O Sr. José Luís Nunes (PS): - Sr. Presidente, Srs. Deputados: Gostaria de pegar nas palavras da Sr.ª Deputada Margarida Salema e dizer que elas têm toda a razão de ser.
Mas eu diria mais: diria que o poder do Sr. Presidente nesta matéria tem que ser sempre visto à luz de um princípio, que é o favor que deve ser sempre concedido às iniciativas dos Deputados e do Governo.
Acontece que, como disse a Sr.ª Deputada Margarida Salema (e muito bem!), esta disposição foi tripudiada no Regimento da antiga Assembleia Nacional. No entanto, ela tem origem no direito constitucional anglo-saxónico.
Em primeiro lugar, representa uma afirmação do sistema parlamentar quando é exaltada, no sentido exacto da palavra, a assembleia parlamentar como elemento de controle prévio da constitucionalidade.
Em segundo lugar, essa deve ser uma norma - e neste ponto chamo a atenção para a prática desta Casa - de apresentação ou de utilização mais do que excepcional.
Em terceiro lugar, é vista, também na tradição anglo-saxónica, menos como uma forma de defesa da Assembleia quanto aos projectos de lei e mais como uma forma de defesa da Assembleia quanto às propostas de lei. Há, aliás, regimentos consuetudinários - e para não errar não os vou citar - de diversas assembleias, nomeadamente inglesas, onde só se aplica esse direito às propostas de lei, isto é, às propostas que são oriundas do Executivo, e não às propostas dos deputados.
Penso, sinceramente, que deve haver um debate prévio, o qual, como sublinhou o Sr. Deputado José Magalhães (e, neste ponto, bem!), está na lógica do que foi decidido pela Comissão. Com efeito, ao introduzir o parecer da Comissão de Assuntos Constitucionais, a Comissão deu um grande passo em frente, até porque a questão constitucional é uma questão essencialmente técnico-jurídica.
Mas, se prescindíssemos do debate, introduziríamos uma figura regimental que só tem um exemplo: os requerimentos. Estes são os actos ou decisões da Assembleia que não têm qualquer debate, porque fixam os termos normais do seguimento do debate.
Ora, penso que, sem modificar totalmente a teoria do que deve ser uma assembleia parlamentar, tem que haver um debate.
Por outro lado, se não houvesse debate, dificilmente, na prática e também na teoria, se justificaria uma declaração de voto, porque esta referir-se-ia não ao debate travado na Assembleia, mas ao debate travado na Comissão. Emergira, portanto, do próprio debate da Comissão.
E eis como, depois de um debate construtivo e positivo, em que se desenvolveram, essencialmente, as decisões, no meu ponto de vista, sabiamente tomadas na Comissão, penso que é possível chegar a um mais largo consenso numa questão capital deste Regimento.
Oxalá que o debate amplamente travado até esse momento tivesse sido desenvolvido com o mesmo espírito com que este o foi.

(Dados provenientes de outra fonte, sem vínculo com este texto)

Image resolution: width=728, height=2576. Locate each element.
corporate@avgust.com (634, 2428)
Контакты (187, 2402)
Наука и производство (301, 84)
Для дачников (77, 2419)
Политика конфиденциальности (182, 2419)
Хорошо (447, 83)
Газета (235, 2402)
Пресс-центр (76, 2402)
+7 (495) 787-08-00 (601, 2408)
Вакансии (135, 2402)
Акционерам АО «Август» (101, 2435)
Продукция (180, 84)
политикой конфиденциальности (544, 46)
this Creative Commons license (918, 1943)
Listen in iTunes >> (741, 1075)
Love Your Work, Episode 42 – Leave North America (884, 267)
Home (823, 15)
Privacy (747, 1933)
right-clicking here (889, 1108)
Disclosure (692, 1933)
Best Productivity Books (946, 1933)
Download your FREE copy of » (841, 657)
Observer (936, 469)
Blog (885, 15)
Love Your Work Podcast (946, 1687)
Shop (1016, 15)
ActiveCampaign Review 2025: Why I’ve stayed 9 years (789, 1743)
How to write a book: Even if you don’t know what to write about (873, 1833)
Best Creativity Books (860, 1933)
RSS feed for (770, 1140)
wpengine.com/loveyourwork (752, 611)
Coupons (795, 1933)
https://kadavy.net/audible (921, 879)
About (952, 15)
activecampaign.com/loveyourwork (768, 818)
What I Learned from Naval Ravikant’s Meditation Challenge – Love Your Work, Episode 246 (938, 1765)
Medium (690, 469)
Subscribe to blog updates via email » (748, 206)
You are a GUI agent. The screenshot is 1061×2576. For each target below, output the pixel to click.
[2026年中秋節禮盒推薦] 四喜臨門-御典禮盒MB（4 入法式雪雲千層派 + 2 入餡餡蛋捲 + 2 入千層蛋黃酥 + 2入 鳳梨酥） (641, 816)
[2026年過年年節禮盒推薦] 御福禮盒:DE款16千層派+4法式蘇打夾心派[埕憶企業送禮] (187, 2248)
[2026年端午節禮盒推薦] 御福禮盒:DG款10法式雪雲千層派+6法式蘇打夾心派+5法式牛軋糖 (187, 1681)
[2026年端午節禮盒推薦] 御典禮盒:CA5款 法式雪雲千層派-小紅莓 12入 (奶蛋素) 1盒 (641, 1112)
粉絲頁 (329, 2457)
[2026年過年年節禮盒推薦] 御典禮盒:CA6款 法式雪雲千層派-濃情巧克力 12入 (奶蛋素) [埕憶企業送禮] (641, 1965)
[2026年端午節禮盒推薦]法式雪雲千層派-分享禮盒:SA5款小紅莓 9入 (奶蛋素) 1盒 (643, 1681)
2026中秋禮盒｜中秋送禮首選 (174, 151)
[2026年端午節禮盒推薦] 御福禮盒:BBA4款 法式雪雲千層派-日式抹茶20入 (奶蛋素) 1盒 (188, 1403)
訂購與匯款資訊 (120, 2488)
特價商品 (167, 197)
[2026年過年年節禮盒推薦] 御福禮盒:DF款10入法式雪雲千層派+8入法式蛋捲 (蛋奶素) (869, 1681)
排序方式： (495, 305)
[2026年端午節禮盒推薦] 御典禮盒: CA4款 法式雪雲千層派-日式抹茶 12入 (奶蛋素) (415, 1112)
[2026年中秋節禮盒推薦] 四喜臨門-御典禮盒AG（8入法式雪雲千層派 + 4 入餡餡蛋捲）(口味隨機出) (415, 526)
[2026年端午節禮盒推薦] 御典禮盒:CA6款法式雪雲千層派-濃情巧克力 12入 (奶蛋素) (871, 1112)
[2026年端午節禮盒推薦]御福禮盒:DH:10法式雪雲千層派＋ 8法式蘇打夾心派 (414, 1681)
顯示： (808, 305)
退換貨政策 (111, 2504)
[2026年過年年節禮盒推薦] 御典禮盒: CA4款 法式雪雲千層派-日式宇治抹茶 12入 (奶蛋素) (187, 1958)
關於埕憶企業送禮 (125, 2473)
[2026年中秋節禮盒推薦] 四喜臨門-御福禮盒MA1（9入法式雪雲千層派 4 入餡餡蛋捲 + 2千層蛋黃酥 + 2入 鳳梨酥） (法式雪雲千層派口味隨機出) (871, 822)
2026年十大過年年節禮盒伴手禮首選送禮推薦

O Sr. Magalhães Mota (ASDI): - Peço a palavra para intervir, Sr. Presidente.

O Sr. Presidente: - Fica inscrito, Sr. Deputado.
Para pedir esclarecimentos, tem a palavra a Sr.ª Deputada Margarida Salema.

A Sr.ª Margarida Salema (PSD): - Sr. Deputado José Luís Nunes, um pouco para continuar este debate, gostaria de aduzir um novo elemento que há pouco não tive ocasião de referir. Obviamente que não vou insistir na minha posição pessoal, mas, em todo o caso, gostaria que ela ficasse registada.
As questões de inconstitucionalidade, como todos sabem, podem viciar parte ou todo um diploma. Assim, as iniciativas legislativas podem enfermar de vários tipos de inconstitucionalidade: orgânica, formal ou material.
Se enfermarem de inconstitucionalidades materiais - e há pouco o Sr. Deputado José Magalhães referiu aquelas inconstitucionalidades grosseiras que ponham em causa, por exemplo, o princípio da forma republicana de governo ou outros princípios -, haverá muitas vezes dificuldade em se chegar a uma posição no sentido de saber se, de facto, há ou não inconstitucionalidade. Isto acontece com todos os órgãos de fiscalização de constitucionalidade em qualquer país. Muitas vezes é difícil apurar e verificar inconstitucionalidades de tipo material.
Em qualquer caso, todos temos a noção perfeita de que há questões de inconstitucionalidade que acabam por se transformar em questões de natureza eminentemente política. E porquê? Porque a Assembleia da República, independentemente de uma iniciativa legislativa determinada, pode persistir e continuar a querer um diploma inconstitucional.
Ora, a nossa Constituição prevê precisamente que, no caso de a Assembleia ou de o Governo - mas neste caso estou apenas a considera Assembleia - aprovar uma lei que seja manifestamente inconstitucional (ela pode até padecer de inconstitucionalidade grosseira), e tendo sido vetada pelo Presidente da República face a uma declaração de inconstitucionalidade pelo Tribunal Constitucional, em relação à qual ele tem a obrigação de vetar o diploma, o que é óbvio e como todos sabem, mesmo assim a Assembleia tem a possibilidade de superar esse veto através de uma determinada maioria qualificada em ordem a fazer prevalecer um diploma que foi considerado inconstitucional.
Portanto, mesmo perante um juízo de inconstitucionalidade do órgão fiscalizador, mesmo perante o veto do Presidente da República, perante um veto motivado por razões de inconstitucionalidade, a Assembleia da República pode entender - a Constituição permite que isso se verifique - fazer sobrelevar o seu juízo político a qualquer juízo de inconstitucionalidade de outro órgão de soberania, mormente do órgão que pode pôr em causa os diplomas da Assembleia e que é o Presidente da República.
Este parece-me um elemento extraordinariamente importante, sem embargo do instrumento de que a Assembleia também dispõe para expurgação das normas inconstitucionais, pois põe a Assembleia perante a alternativa de sanar a inconstitucionalidade - indo assim ao encontro da declaração de inconstitucionalidade proferida pelo órgão competente - ou de manter o seu diploma. E aí, Sr. Deputado José Luís Nunes, há sem dúvida nenhuma um juízo político que é supremo em relação a qualquer juízo de inconstitucionalidade.